- [Set exercise 1] Return the passage of the S3 Vectors page between "A general overview" and "with mythical villians'.", inclusive, with no changes.

S3 Vectors
Overview
AWS S3 Vectors allows you to perform semantic and similarity search over vector embeddings stored within S3 vector buckets. You execute similarity searches by specifying the vector bucket, index name, query vector, and parameters like the number of results to return (top K). Metadata filtering can be applied to refine search results by attributes such as genre or timestamp, and results can include matching vectors along with their associated metadata and distance scores.
A general overview of S3 Vectors can be found at https://docs.aws.amazon.com/AmazonS3/latest/userguide/s3-vectors.html and limitation information can be found at https://docs.aws.amazon.com/AmazonS3/latest/userguide/s3-vectors-limitations.html.
Querying Overview
Query Specification
One way to query S3 Vectors data from Qarbine is to use a JSON-like structure. Below is an example to retrieve up to 10 movies that have some similarity to the given query vector.
{
vectorBucketName: 'media-entertainment',
indexName:"movies",
queryVector: {float32: [! sampleEmbeddings('funny') !]},
topK: 10,
returnDistance: true,
returnMetadata: true,
}
This uses a pre-calculated embedding for 'funny cartoons with family themes' from text-embedding-ada-002. There is also one using the alias of 'scary' for 'scary movies with mythical villians'.
Note that S3 bucket names and vector index names are case sensitive!
AWS S3 Vectors offers a variety of parameters to control how the comparison is done and what properties are returned. You can query using one or a combination of a semantic (i.e. vector) search and a lexical (i.e. scalar) search. The former is for ‘similar’ oriented searches while the latter uses more traditional matching techniques (similar to a SQL WHERE clause).
Below is an example of a movie object stored in the vector index.
Unlike the strictly columnar result rows found in SQL databases, the resulting objects are returned as nested JSON objects. In this example there are first level fields of keys, metadata, and distance. The “key” field is the S3 Vectors’ object identifier.
General Querying
The primary query specification options are described below.
| Field | Description |
|---|---|
| vectorBucketName | The name of the S3 Vectors bucket to access. |
| indexName | The name of the index to query. |
| queryVector | The embedding value in “[...]” or “{float32: [...] }” format. S3 Vectors currently only supports float32 values. Qarbine automatically converts any queryVector value which is an array of numbers into “{float32: [...] }” format. |
| filter | The filter specification. See below for more details. |
| topK | The maximum number of matches to return. It is similar to a SQL LIMIT clause. The default is 30. |
| returnProperties | Which properties of the object to return in the answer set. This can be used to reduce the answer set size provided by S3 Vectors. Specify the metadata fields wanted. If you want the distance then include that in the list. If you want the underlying vector then include ‘data’ in the list. |
| returnMetadata | A boolean indicating whether to return any metadata. The default is true. |
| returnData | Boolean indicating if the row vectors should be included in the answer set. The default is false to reduce the answer set size. |
Fetching Specific Keys
To retrieve specific objects based on keys use these options.

- [Given data]
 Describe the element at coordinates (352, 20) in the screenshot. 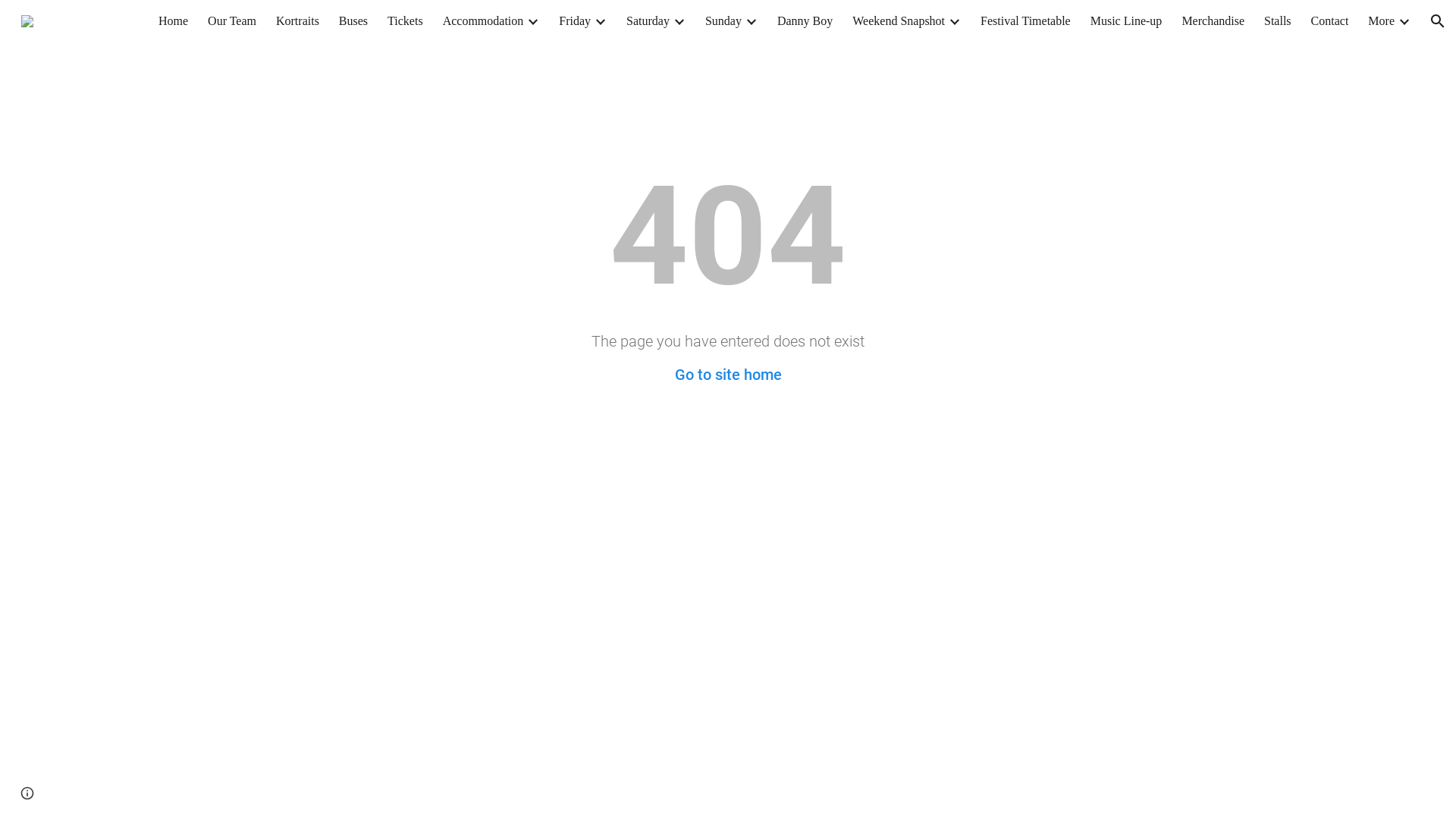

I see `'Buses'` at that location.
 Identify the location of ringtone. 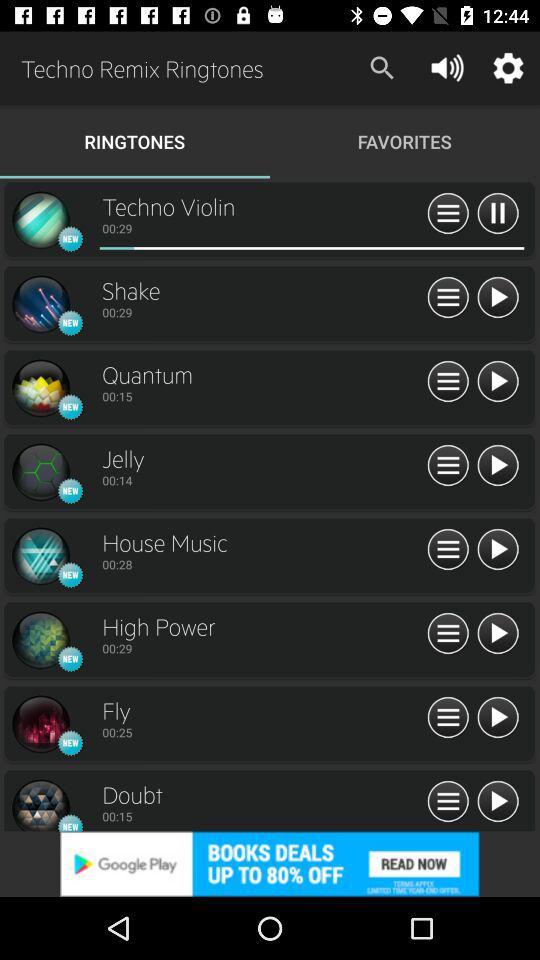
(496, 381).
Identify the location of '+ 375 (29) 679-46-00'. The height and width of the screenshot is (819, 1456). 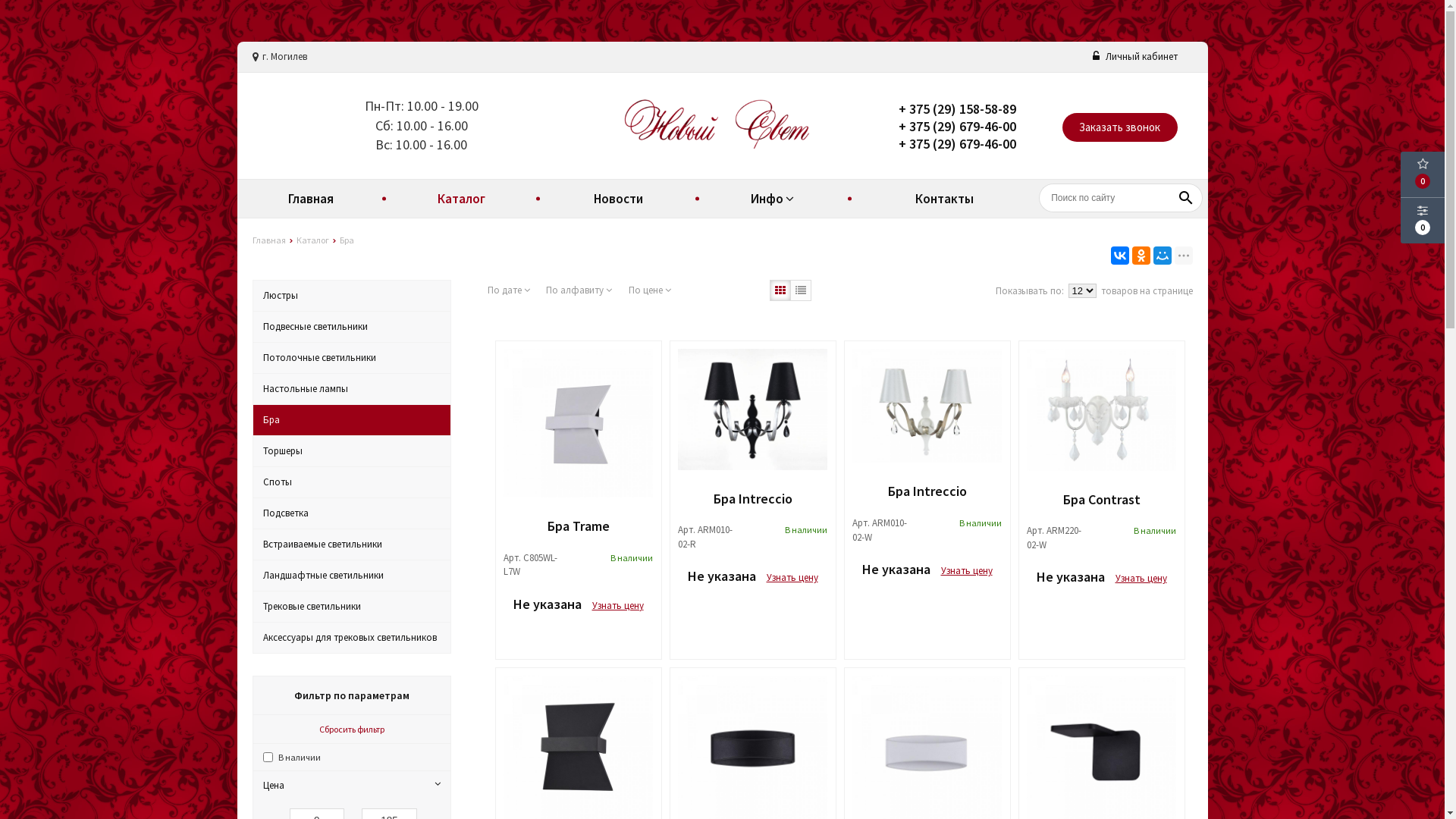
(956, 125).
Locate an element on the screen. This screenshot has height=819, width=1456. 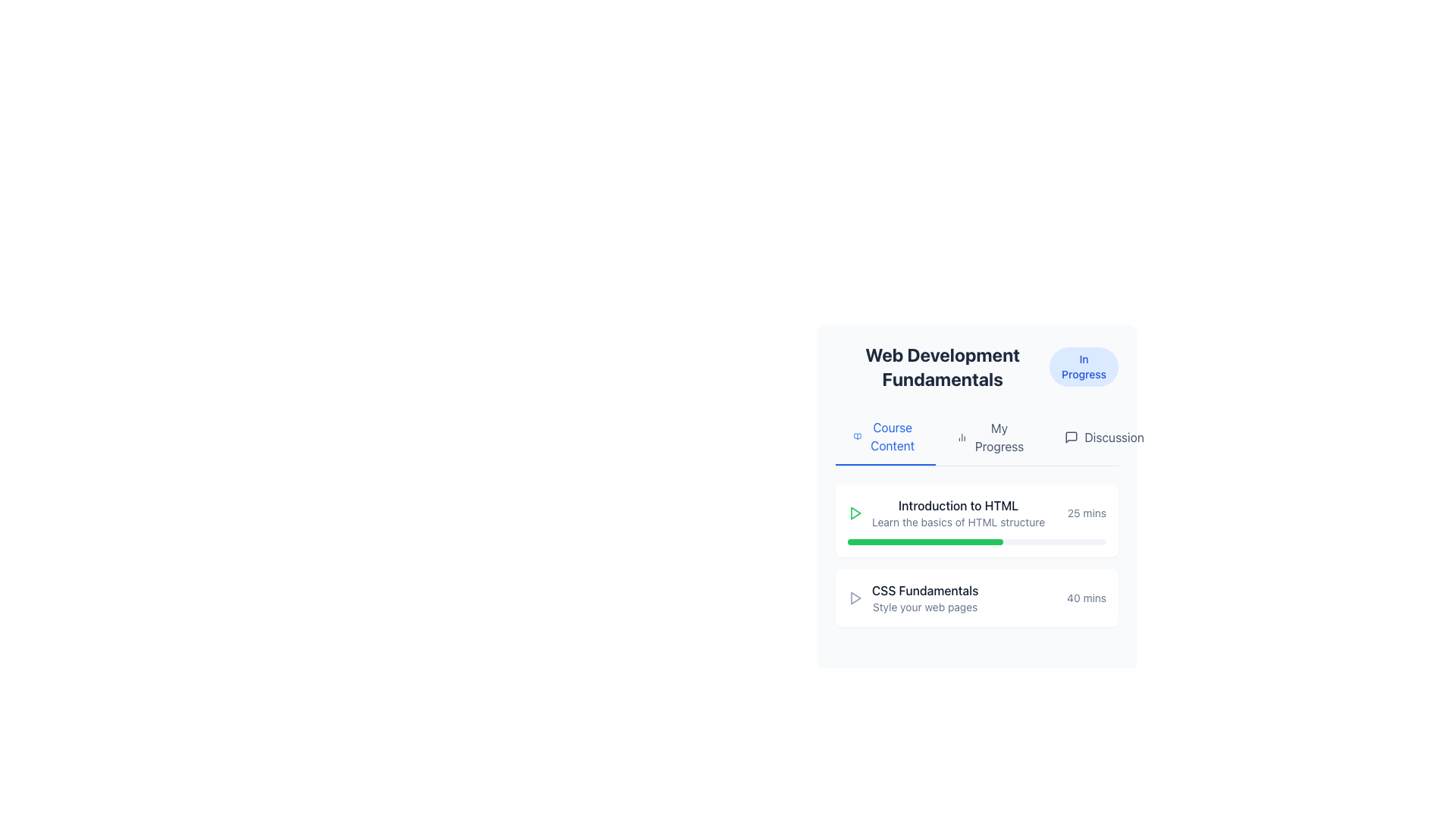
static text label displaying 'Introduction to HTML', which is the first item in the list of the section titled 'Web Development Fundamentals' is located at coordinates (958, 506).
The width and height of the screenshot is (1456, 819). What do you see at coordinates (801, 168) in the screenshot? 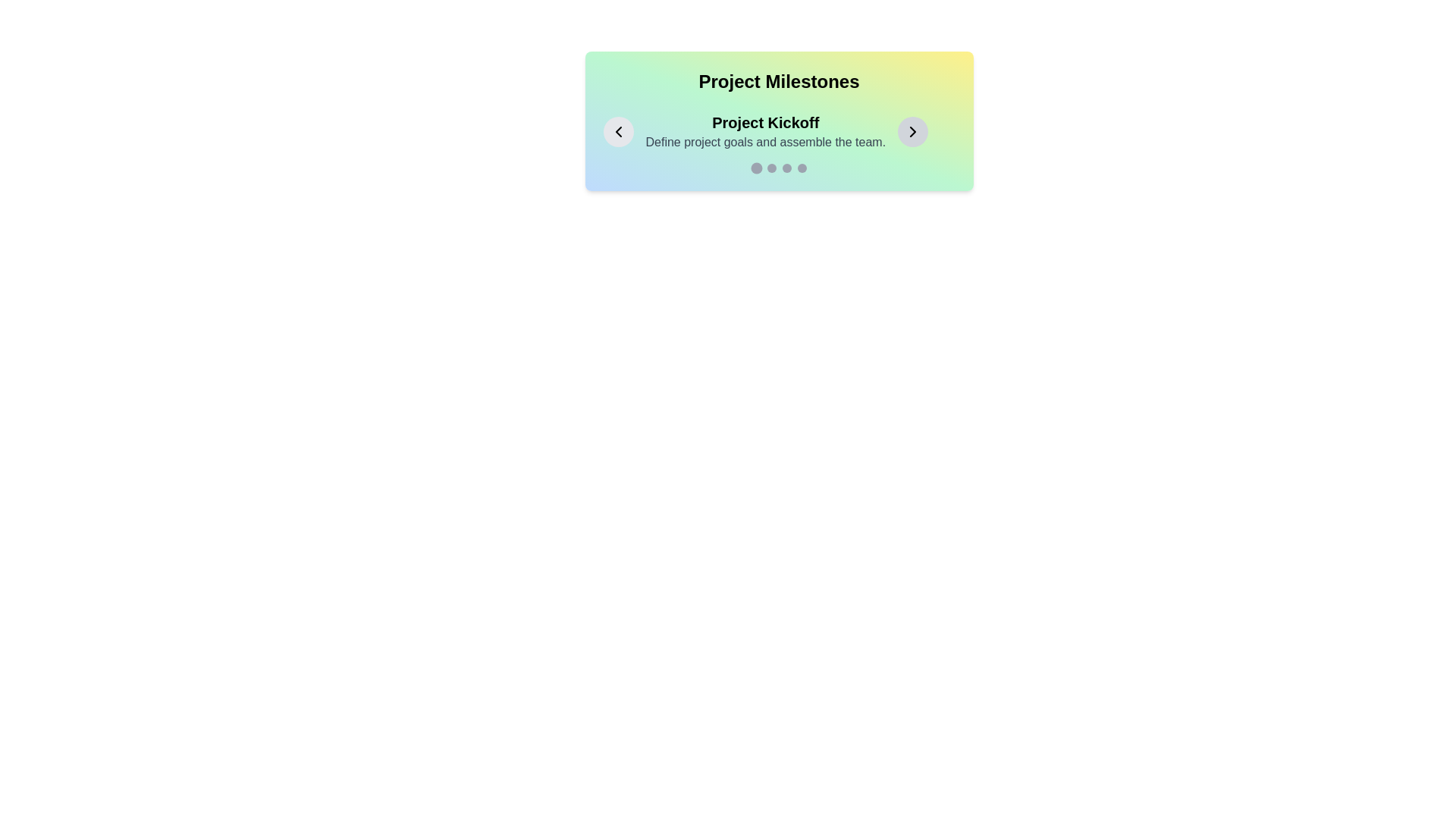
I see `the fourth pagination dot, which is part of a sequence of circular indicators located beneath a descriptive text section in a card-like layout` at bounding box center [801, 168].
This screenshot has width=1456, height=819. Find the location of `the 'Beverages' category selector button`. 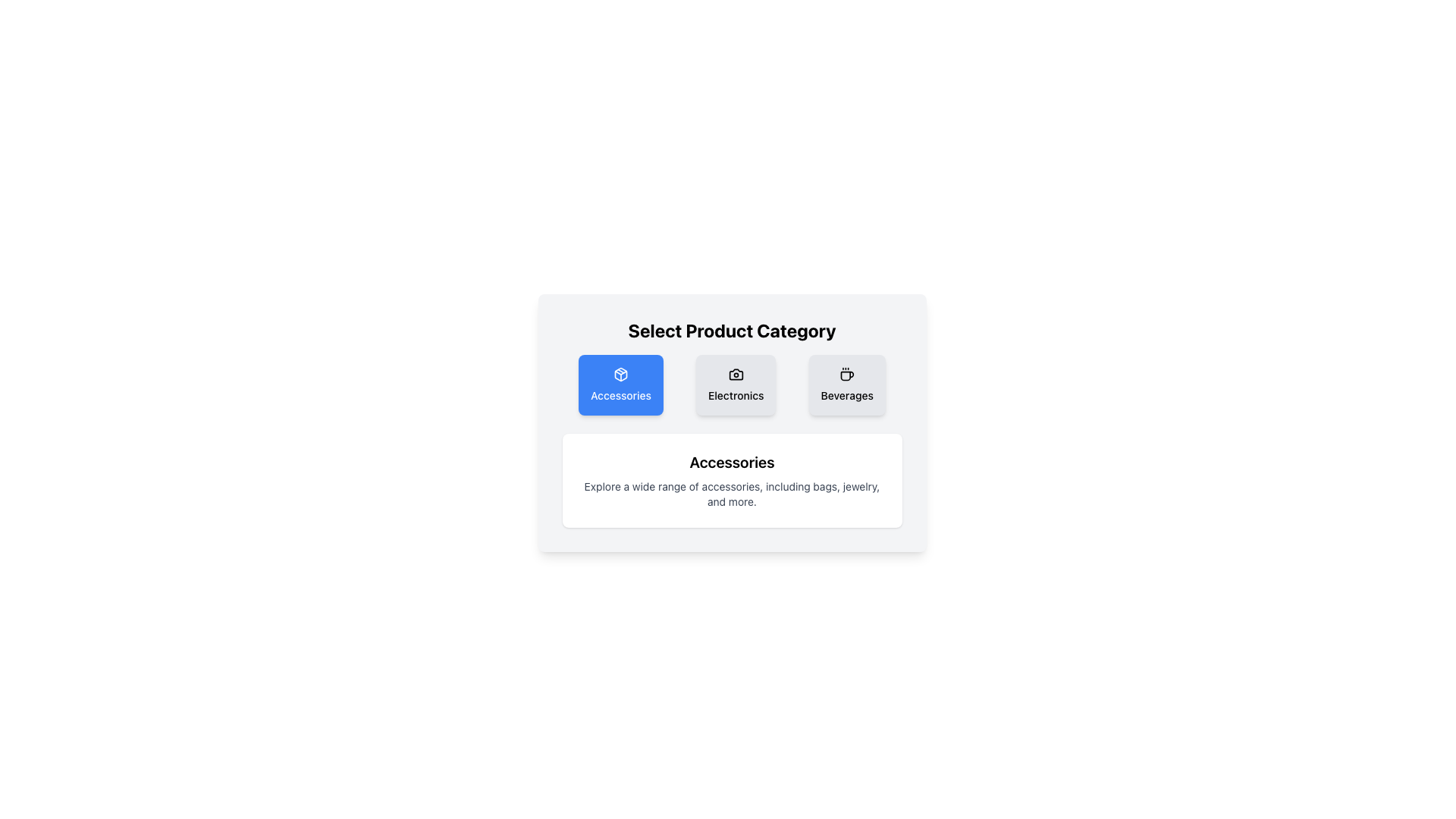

- [Set exercise 2] Retype the lines of the records between the line holding "Locate an element" and the end of the records, inclusive, without the pictures.

- [Output 1]
A general overview of S3 Vectors can be found at https://docs.aws.amazon.com/AmazonS3/latest/userguide/s3-vectors.html and limitation information can be found at https://docs.aws.amazon.com/AmazonS3/latest/userguide/s3-vectors-limitations.html.
Querying Overview
Query Specification
One way to query S3 Vectors data from Qarbine is to use a JSON-like structure. Below is an example to retrieve up to 10 movies that have some similarity to the given query vector.
{
vectorBucketName: 'media-entertainment',
indexName:"movies",
queryVector: {float32: [! sampleEmbeddings('funny') !]},
topK: 10,
returnDistance: true,
returnMetadata: true,
}
This uses a pre-calculated embedding for 'funny cartoons with family themes' from text-embedding-ada-002. There is also one using the alias of 'scary' for 'scary movies with mythical villians'.

- [Output 2]
Locate an element on the screen. This screenshot has height=819, width=1456. 
static text label displaying 'Introduction to HTML', which is the first item in the list of the section titled 'Web Development Fundamentals' is located at coordinates (958, 506).
The width and height of the screenshot is (1456, 819). What do you see at coordinates (801, 168) in the screenshot? 
I see `the fourth pagination dot, which is part of a sequence of circular indicators located beneath a descriptive text section in a card-like layout` at bounding box center [801, 168].
This screenshot has width=1456, height=819. Find the location of `the 'Beverages' category selector button`. 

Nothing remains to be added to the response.